<!--
%\VignetteEngine{knitr::knitr}
%\VignetteIndexEntry{Fission yeast time course}
-->

# Fission yeast time course

Here we provide the code which was used to contruct the
*RangedSummarizedExperiment* object of the *fission* experiment data
package. The count matrix was provided by the first author of the
publication:

Leong HS, Dawson K, Wirth C, Li Y, Connolly Y, Smith DL, Wilkinson CR,
Miller CJ. *A global non-coding RNA system modulates fission yeast
protein levels in response to stress*. **Nat Commun** 2014 May
23;5:3947.
PMID: [24853205](http://www.ncbi.nlm.nih.gov/pubmed/24853205).
GEO: [GSE56761](http://www.ncbi.nlm.nih.gov/geo/query/acc.cgi?acc=GSE56761).

The following is quoted from the GEO series:

"Global transcription profiles of fission yeast
wild type (WT) and atf21del strains over an osmotic stress time course
following treatment with 1M sorbitol at 0, 15, 30, 60, 120 and 180
mins.

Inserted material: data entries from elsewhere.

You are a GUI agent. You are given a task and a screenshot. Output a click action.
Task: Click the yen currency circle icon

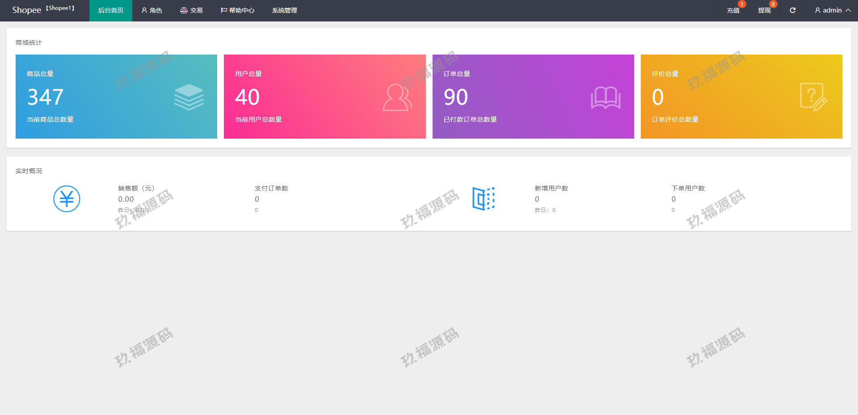tap(67, 199)

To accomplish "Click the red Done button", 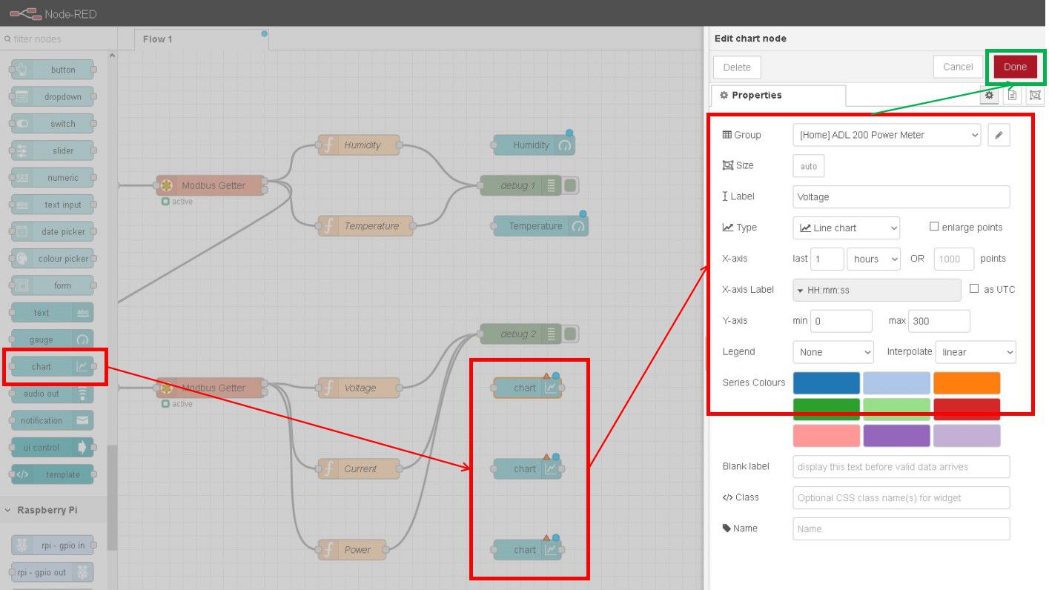I will [1015, 67].
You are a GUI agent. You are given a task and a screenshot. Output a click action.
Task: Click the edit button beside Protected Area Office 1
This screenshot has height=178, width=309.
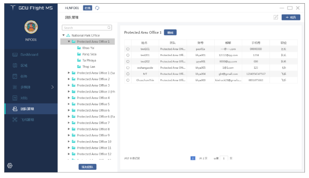(170, 32)
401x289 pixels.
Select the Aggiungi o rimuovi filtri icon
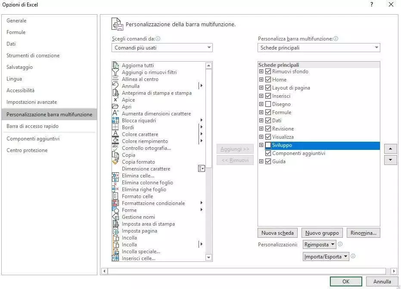coord(115,72)
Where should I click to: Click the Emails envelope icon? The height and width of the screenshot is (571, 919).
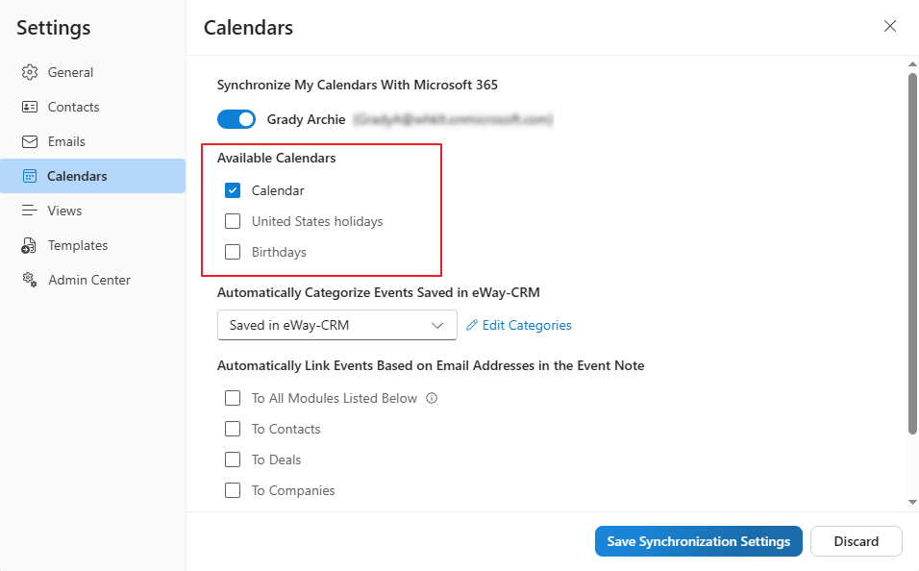30,141
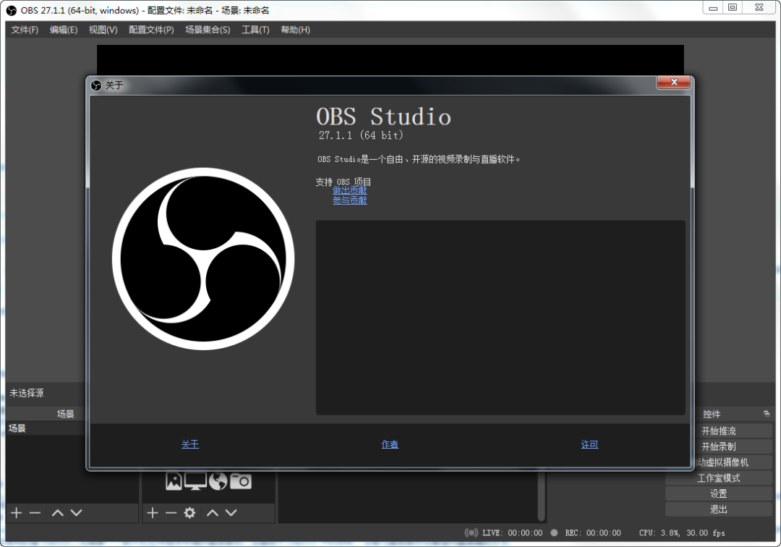Open source properties via the gear icon
Image resolution: width=781 pixels, height=547 pixels.
tap(189, 513)
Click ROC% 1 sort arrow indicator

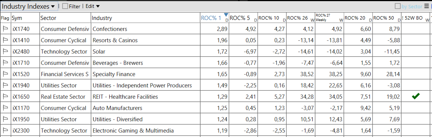tap(226, 15)
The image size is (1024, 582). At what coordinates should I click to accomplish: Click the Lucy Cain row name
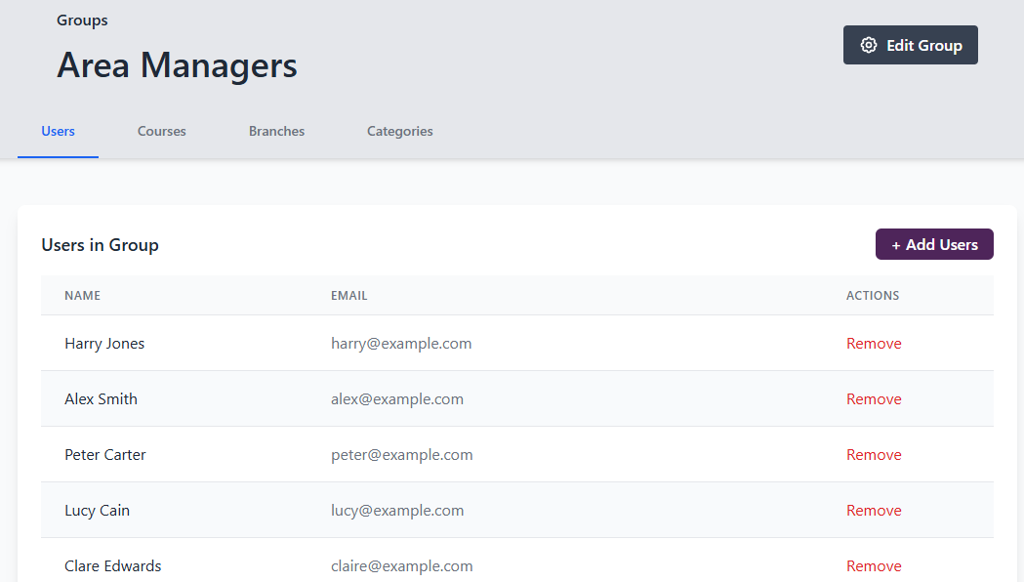pyautogui.click(x=97, y=511)
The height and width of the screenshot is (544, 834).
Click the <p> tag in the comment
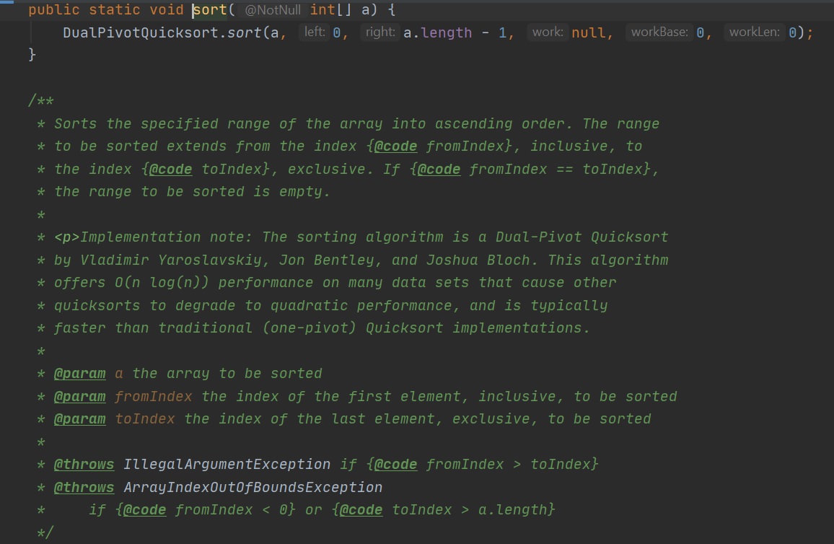pos(67,237)
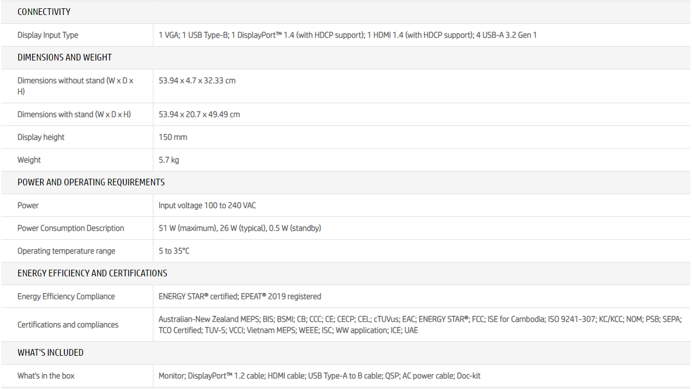Select the Dimensions with stand label
The width and height of the screenshot is (692, 389).
tap(74, 114)
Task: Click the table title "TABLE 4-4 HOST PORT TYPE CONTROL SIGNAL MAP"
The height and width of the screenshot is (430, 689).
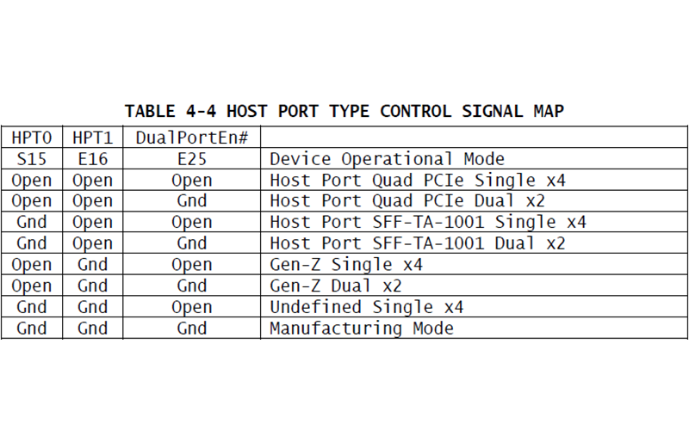Action: pyautogui.click(x=344, y=111)
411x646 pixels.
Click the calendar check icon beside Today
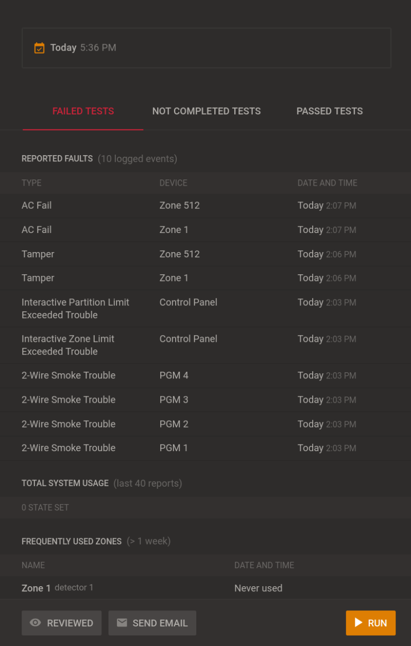pos(39,48)
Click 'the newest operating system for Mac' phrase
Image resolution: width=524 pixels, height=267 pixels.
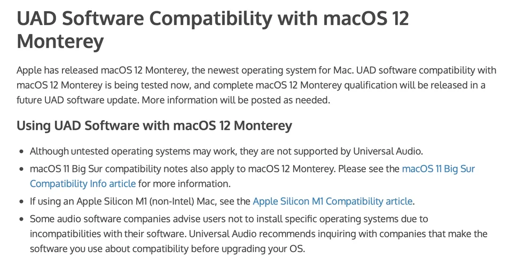279,70
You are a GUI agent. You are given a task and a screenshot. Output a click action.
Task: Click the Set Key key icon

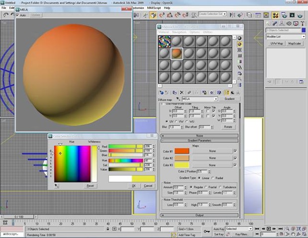[206, 231]
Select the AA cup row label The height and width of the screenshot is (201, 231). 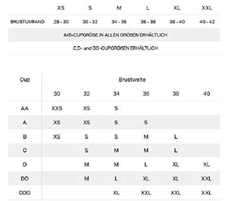pos(24,108)
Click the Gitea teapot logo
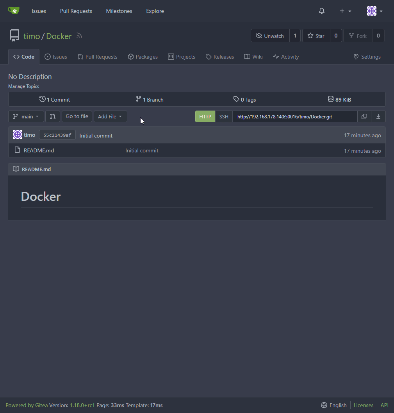Image resolution: width=394 pixels, height=413 pixels. 14,11
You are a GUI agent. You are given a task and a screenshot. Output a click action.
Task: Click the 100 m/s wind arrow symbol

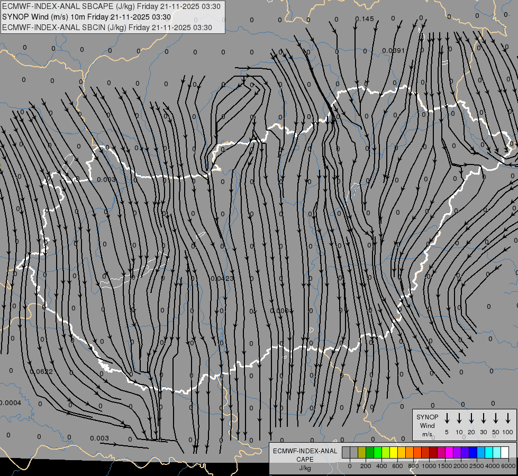(x=508, y=418)
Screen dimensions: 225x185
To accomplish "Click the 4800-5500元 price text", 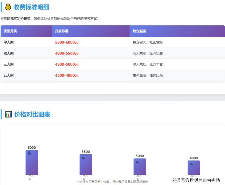I will pos(67,53).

Strand-specific single end sequencing of total RNA was performed
in biological triplicates on the Applied Biosystems SOLiD 5500xl
Genetic Analyzer System."

"Sequencing reads were aligned to the fission yeast genome (PomBase
database release 11) using SHRiMP2 aligner with default
parameters. Total number of reads that can be aligned to the genome at
exactly one locus per sample range from 7.5 to 20.1 millions. These
uniquely mapped reads were used to identify stretches of unambiguous
transcription. Reads that aligned to more than one locus (generally
paralogous regions in the genome) were discarded. Adjacent unambiguous
transcription regions with minimum peak height of two and located
within 50 bases of each other were merged to yield an extensive
transcription map of S. pombe. These regions were then positioned
relative to known annotation and labelled according to the gene(s)
they overlapped with using the Bioconductor package annmap."

# Object construction

The following code was used to read in the phenotypic data from GEO.

```{r eval=FALSE}
library("GEOquery")
gse <- getGEO(filename="GSE56761_series_matrix.txt")
pdata <- pData(gse)[,grepl("characteristics",names(pData(gse)))]
```

The *data.frame* was cleaned by replacing long character strings with
shorter ones, and turning the minute variable into a factor with the
correctly ordered levels.

```{r eval=FALSE}
names(pdata) <- c("strain","treatment","time","replicate")
pdataclean <- data.frame(strain=ifelse(grepl("wild type",pdata$strain),"wt","mut"),
                         minute=sub("time  \\(min\\): (.*)","\\1",pdata$time),
                         replicate=paste0("r",sub("replicate: (.*)","\\1",pdata$replicate)),
                         row.names=rownames(pdata))
pdataclean$id <- paste(pdataclean$strain,pdataclean$minute,pdataclean$replicate,sep="_")
pdataclean$strain <- relevel(pdataclean$strain, "wt")
pdataclean$minute <- factor(pdataclean$minute, levels=c("0","15","30","60","120","180"))
```

The rownames and colnames of the *RangedSummarizedExperiment* were confirmed
to line up with the gene annotations and phenotypic data table.

```{r eval=FALSE}
load("GSE56761_count_data.Rdata")
stopifnot(all.equal(rownames(reads.GSE56761), as.character(gene.annotations$pombase_id)))
colnames(reads.GSE56761) <- tolower(colnames(reads.GSE56761))
stopifnot(all.equal(colnames(reads.GSE56761), pdataclean$id))
colnames(reads.GSE56761) <- rownames(pdataclean)
library("SummarizedExperiment")
coldata <- DataFrame(pdataclean)
```

The gene annotation table was used to construct a *GRanges* object.

```{r eval=FALSE}
genes <- gene.annotations
rowranges <- GRanges(seqnames=genes$chromosome,
                     ranges=IRanges(genes$start,
                       genes$end),
                     strand=genes$strand,
                     genes[,6:7])
mcols(rowranges)$symbol <- as.character(mcols(rowranges)$symbol)
names(rowranges) <- genes$pombase_id
```

The Pubmed ID was used to generated a *MIAME* object to described the experiment.

```{r eval=FALSE}
library("annotate")
metadata <- pmid2MIAME("24853205")
metadata@url <- "http://www.ncbi.nlm.nih.gov/pubmed/24853205"
```

Finally the component parts were combined as a *RangedSummarizedExperiment*
and saved as an RData file.

```{r eval=FALSE}
fission <- SummarizedExperiment(SimpleList(counts=reads.GSE56761),
                                rowRanges=rowranges,
                                colData=coldata,
                                metadata=list(metadata))
save(fission, file="fission.RData")
```